CIDADE PEQUENA NÃO VALE A PENA



A brutal e estúpida agressão a uma empregada doméstica no Rio de Janeiro inundou as páginas dos jornais nas duas últimas semanas e provocou indignação nacional. Não era para menos. Uma malta de filhinhos de papai, sempre escorada pelos pais quando cometem barbaridades, demonstrou extraordinária valentia espancando uma moça indefesa numa madrugada deserta. O pai de um dos animais apressou-se em defender a cria: "Não vai ser justo manter crianças que estão na faculdade, estão estudando, trabalham, presos".

O crime, além de revelar a certeza de impunidade das ditas elites do país, revela um outro aspecto da imprensa nacional. Na madrugada do dia 21 de junho passado, dois dias antes do espancamento da doméstica Sirlei no Rio de Janeiro, um crime brutal - e mais grave porque resultou em morte - foi cometido na distante Dom Pedrito, cidadezinha gaúcha lá na fronteira com o Uruguai. O crime teve motivação estúpida. No dia anterior houvera um jogo de futebol entre o Grêmio Porto-Alegrense e o Boca Juniors, de Buenos Aires, pela taça Libertadores da América. O Boca derrotou o time gaúcho e levou o campeonato.

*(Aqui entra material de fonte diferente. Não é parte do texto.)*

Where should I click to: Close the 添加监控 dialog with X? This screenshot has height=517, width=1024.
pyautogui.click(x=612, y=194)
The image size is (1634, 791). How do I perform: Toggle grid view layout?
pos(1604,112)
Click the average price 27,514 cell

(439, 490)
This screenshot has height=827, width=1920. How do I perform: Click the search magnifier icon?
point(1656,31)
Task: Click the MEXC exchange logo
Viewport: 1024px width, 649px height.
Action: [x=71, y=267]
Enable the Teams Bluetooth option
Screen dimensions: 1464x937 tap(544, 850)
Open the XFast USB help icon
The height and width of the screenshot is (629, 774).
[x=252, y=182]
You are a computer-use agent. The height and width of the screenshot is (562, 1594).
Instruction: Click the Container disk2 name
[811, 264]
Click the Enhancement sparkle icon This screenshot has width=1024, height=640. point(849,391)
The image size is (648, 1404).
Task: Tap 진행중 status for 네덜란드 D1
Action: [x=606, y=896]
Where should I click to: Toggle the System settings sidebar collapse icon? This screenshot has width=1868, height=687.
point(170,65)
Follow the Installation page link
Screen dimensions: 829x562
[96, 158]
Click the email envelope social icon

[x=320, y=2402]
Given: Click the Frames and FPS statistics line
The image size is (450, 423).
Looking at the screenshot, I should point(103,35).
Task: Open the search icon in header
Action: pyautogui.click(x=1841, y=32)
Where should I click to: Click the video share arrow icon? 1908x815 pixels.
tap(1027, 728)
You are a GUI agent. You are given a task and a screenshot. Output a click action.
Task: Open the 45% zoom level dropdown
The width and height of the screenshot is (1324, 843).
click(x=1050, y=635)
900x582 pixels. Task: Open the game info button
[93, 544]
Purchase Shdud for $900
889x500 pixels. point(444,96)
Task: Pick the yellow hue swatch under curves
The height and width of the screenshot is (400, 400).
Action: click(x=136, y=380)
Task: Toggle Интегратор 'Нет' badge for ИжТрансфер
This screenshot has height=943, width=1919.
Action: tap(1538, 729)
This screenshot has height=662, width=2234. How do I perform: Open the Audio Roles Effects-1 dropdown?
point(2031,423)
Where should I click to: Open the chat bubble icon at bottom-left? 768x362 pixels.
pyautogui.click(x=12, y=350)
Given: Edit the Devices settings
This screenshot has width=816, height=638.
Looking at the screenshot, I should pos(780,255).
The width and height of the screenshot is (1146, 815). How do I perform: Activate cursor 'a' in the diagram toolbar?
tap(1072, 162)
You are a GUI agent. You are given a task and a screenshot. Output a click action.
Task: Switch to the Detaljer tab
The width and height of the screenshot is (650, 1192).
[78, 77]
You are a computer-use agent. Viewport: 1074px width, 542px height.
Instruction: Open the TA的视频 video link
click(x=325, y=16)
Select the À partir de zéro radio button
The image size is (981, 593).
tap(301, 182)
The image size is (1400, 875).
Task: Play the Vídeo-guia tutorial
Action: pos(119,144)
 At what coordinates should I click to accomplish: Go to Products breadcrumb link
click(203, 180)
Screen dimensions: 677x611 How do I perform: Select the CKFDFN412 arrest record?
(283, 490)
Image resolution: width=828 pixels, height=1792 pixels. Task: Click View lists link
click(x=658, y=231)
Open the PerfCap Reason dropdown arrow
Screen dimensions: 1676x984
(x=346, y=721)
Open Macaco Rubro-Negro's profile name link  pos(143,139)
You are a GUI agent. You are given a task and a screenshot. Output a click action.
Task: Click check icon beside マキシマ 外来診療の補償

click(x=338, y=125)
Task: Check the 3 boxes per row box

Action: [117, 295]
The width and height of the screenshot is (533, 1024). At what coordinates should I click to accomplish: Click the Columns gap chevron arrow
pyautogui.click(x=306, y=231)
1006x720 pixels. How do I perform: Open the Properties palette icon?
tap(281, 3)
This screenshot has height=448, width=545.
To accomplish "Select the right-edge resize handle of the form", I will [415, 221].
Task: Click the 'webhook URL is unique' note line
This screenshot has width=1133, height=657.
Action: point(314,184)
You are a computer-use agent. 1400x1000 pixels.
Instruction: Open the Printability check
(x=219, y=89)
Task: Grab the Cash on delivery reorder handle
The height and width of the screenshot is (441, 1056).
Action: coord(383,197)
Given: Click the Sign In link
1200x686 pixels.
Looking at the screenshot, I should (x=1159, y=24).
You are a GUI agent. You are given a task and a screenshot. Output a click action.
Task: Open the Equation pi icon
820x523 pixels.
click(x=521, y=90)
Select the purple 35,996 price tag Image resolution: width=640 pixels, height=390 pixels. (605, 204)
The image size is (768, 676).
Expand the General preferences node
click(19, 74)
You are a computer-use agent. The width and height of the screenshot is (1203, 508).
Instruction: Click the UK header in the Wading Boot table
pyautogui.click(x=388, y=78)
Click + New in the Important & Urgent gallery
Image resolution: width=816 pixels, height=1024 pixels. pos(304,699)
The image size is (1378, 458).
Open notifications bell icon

Um negrinho, que habitualmente vivia embriagado, saiu às ruas com uma bandeira do Internacional, para desafiar os gremistas. Seis marmanjos, entre os quais cinco são de famílias ricas da cidade, espancaram o coitado até a morte. A surra foi tão violenta que a vitíma teve o rosto desfigurado. Apesar de Dom Pedrito ser uma pequena cidade de quarenta mil habitantes, os criminosos, todos conhecidos pela população, só foram presos seis dias depois. Talvez até mesmo em virtude da repercussão televisiva da agressão à doméstica Sirlei.

O crime, muito mais hediondo que o do Rio, não mereceu sequer uma linha nos grandes jornais do país. Li uma nota no Estadão on line, e só. Para o jornalismo do centro, crime em cidade pequena, por cruel que seja, não merece maiores atenções.